| Your assignment |
Exact copies of the lines from the one holding "Task: Click the keyword search input field" through the last line of the entries below are to be printed, with pictures omitted.

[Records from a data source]
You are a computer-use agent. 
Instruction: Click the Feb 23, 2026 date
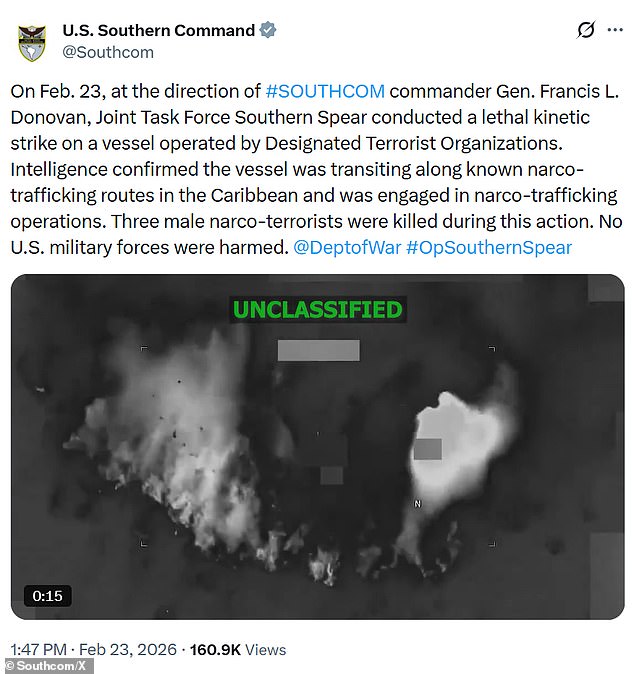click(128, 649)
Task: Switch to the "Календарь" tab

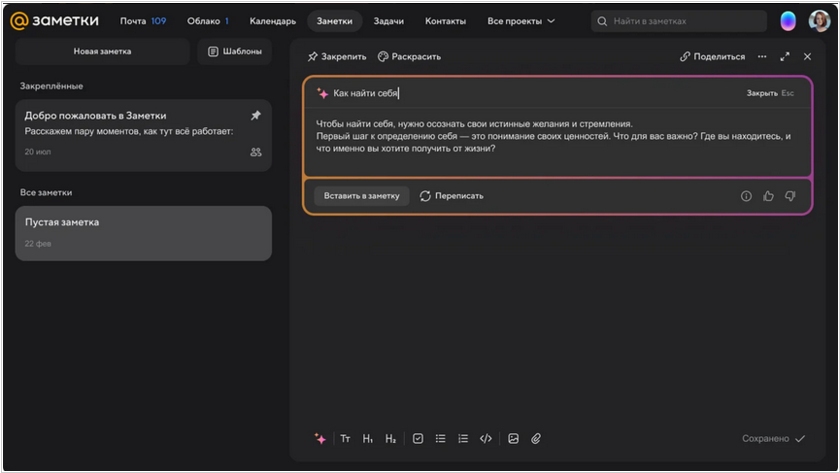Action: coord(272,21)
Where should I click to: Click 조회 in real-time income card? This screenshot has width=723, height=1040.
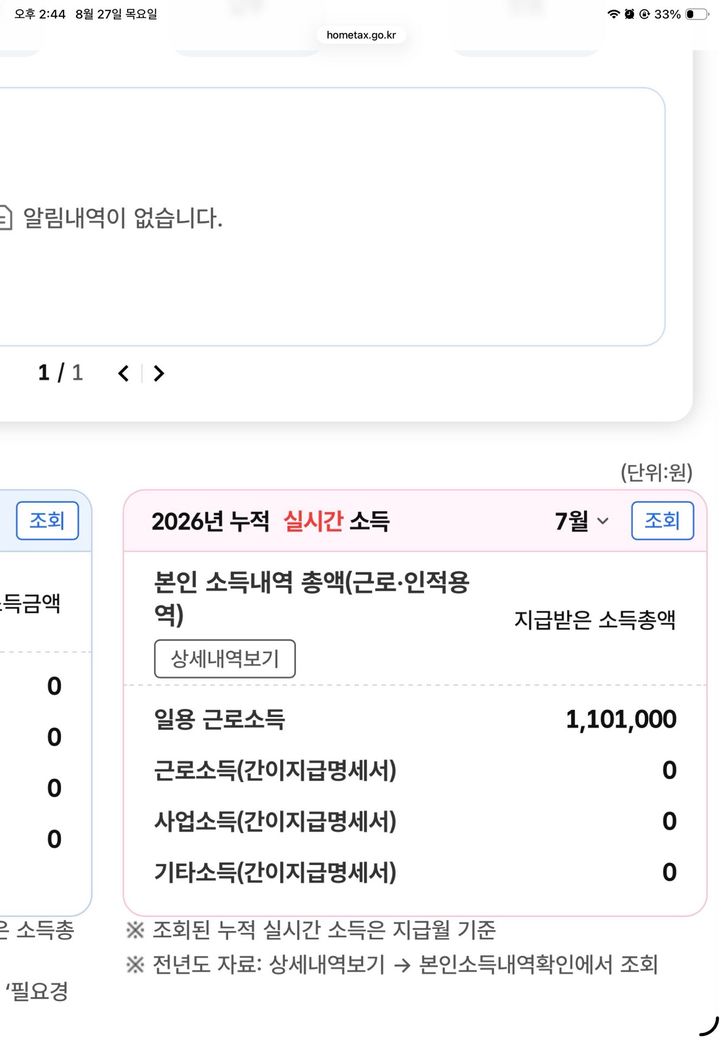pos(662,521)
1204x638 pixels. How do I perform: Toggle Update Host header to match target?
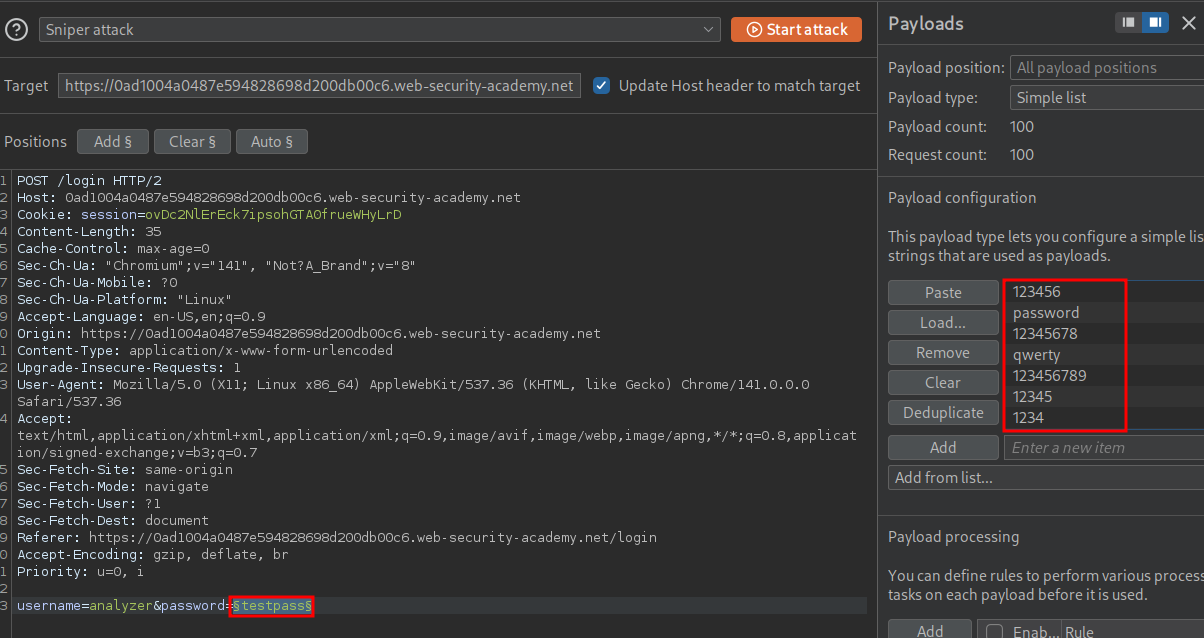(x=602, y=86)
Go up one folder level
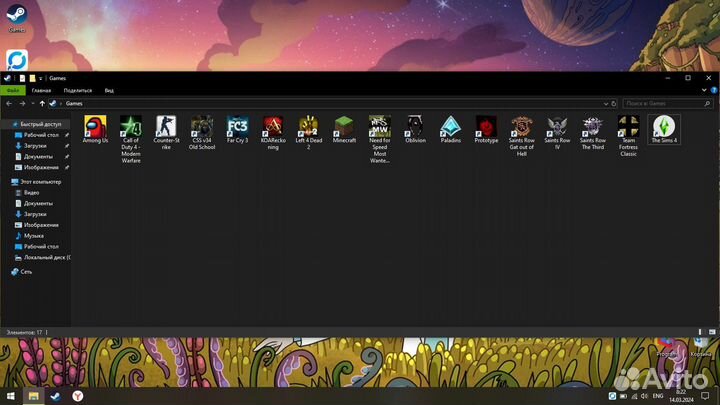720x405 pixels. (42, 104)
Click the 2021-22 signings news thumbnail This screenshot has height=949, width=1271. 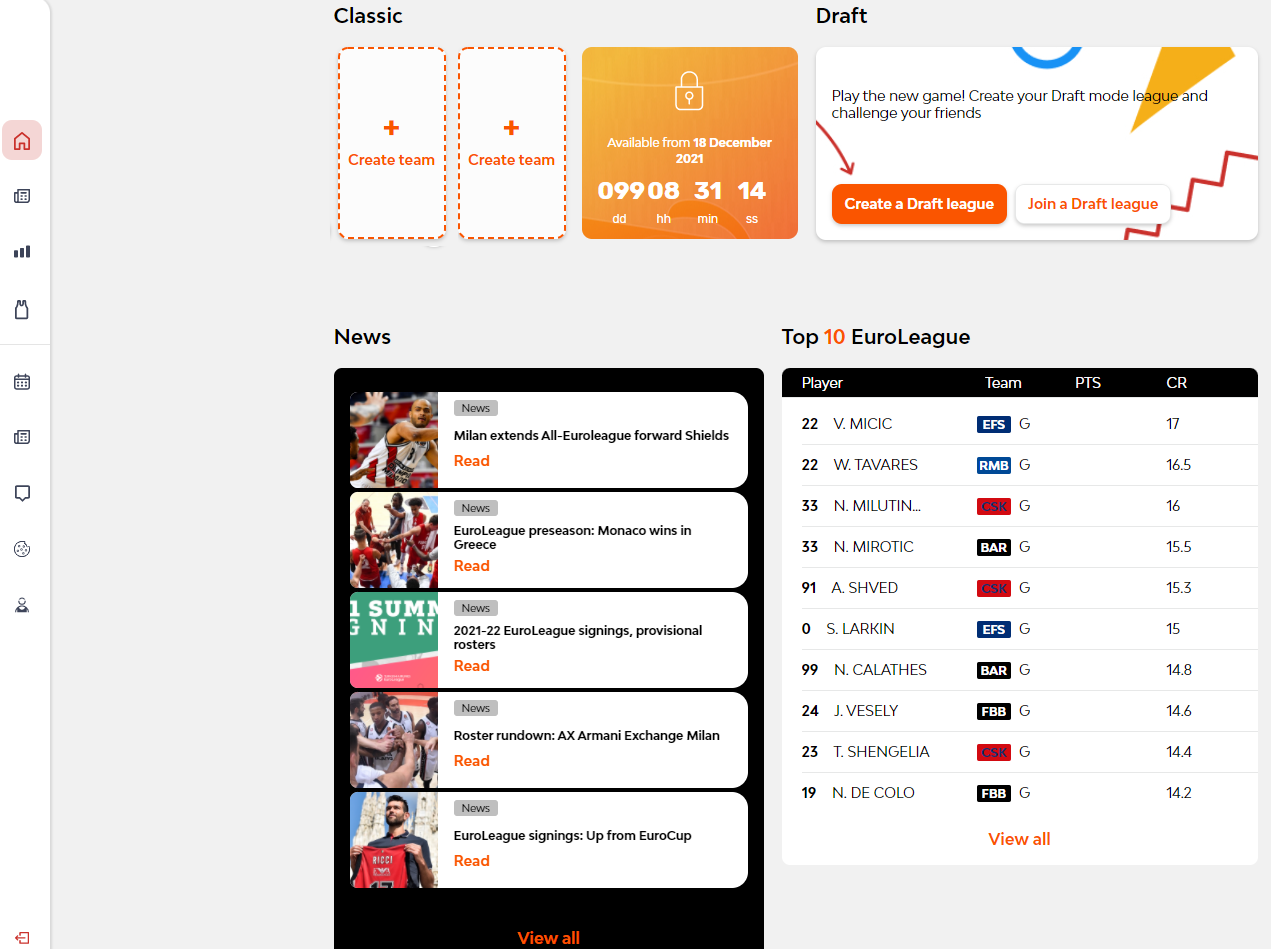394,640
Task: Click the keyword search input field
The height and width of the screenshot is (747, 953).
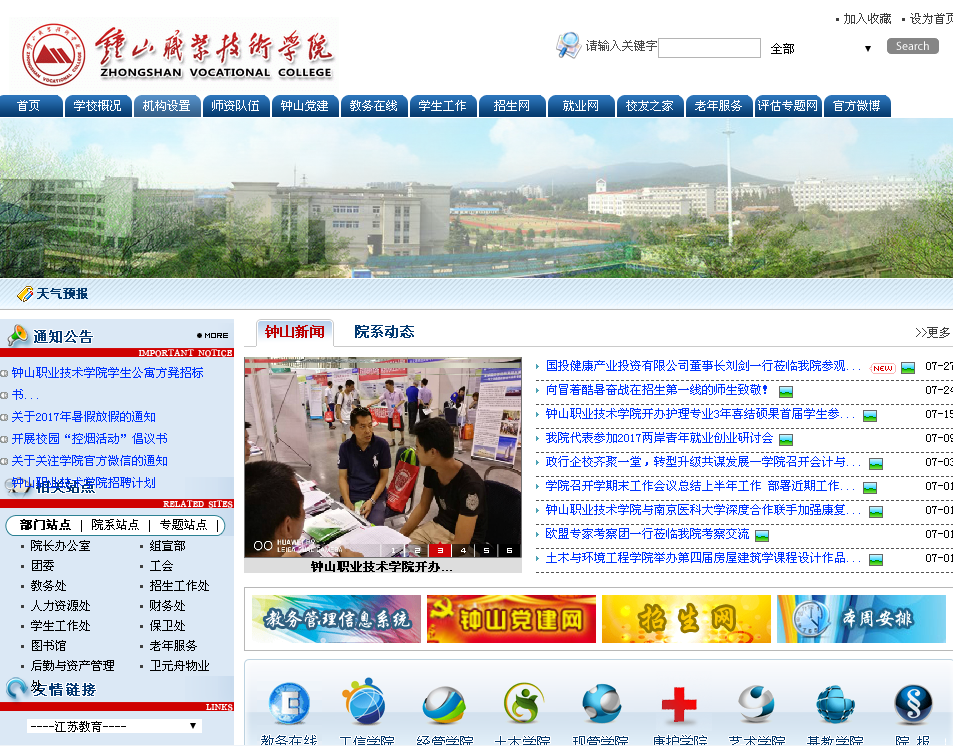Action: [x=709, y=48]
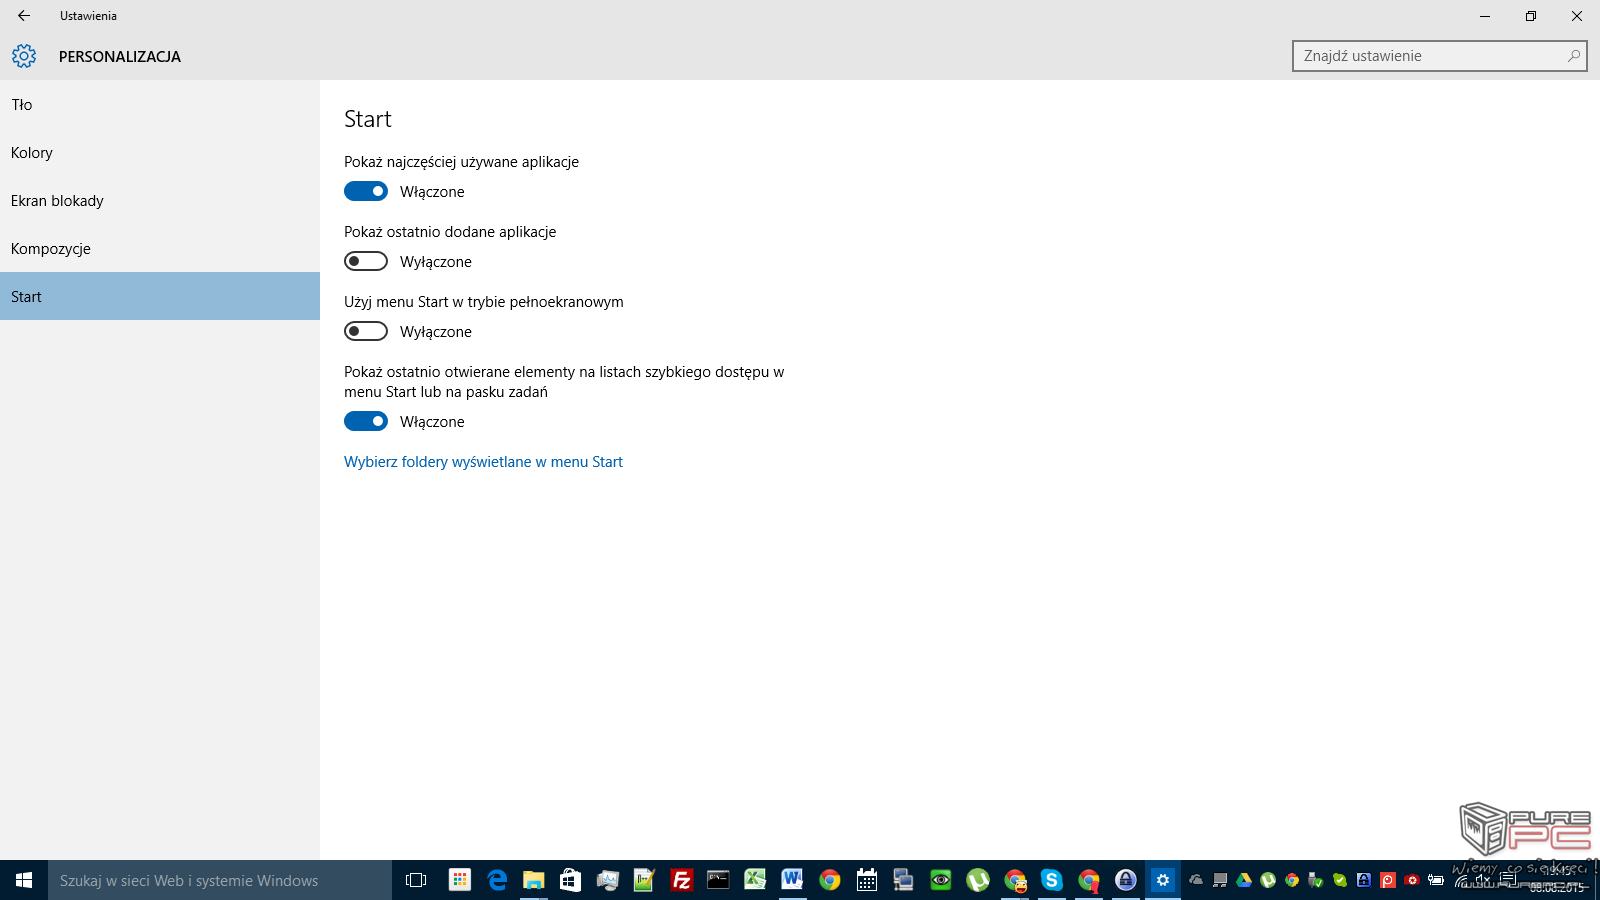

| Reply |
Task: Click the keyword search input field
The height and width of the screenshot is (747, 953).
Action: [x=709, y=48]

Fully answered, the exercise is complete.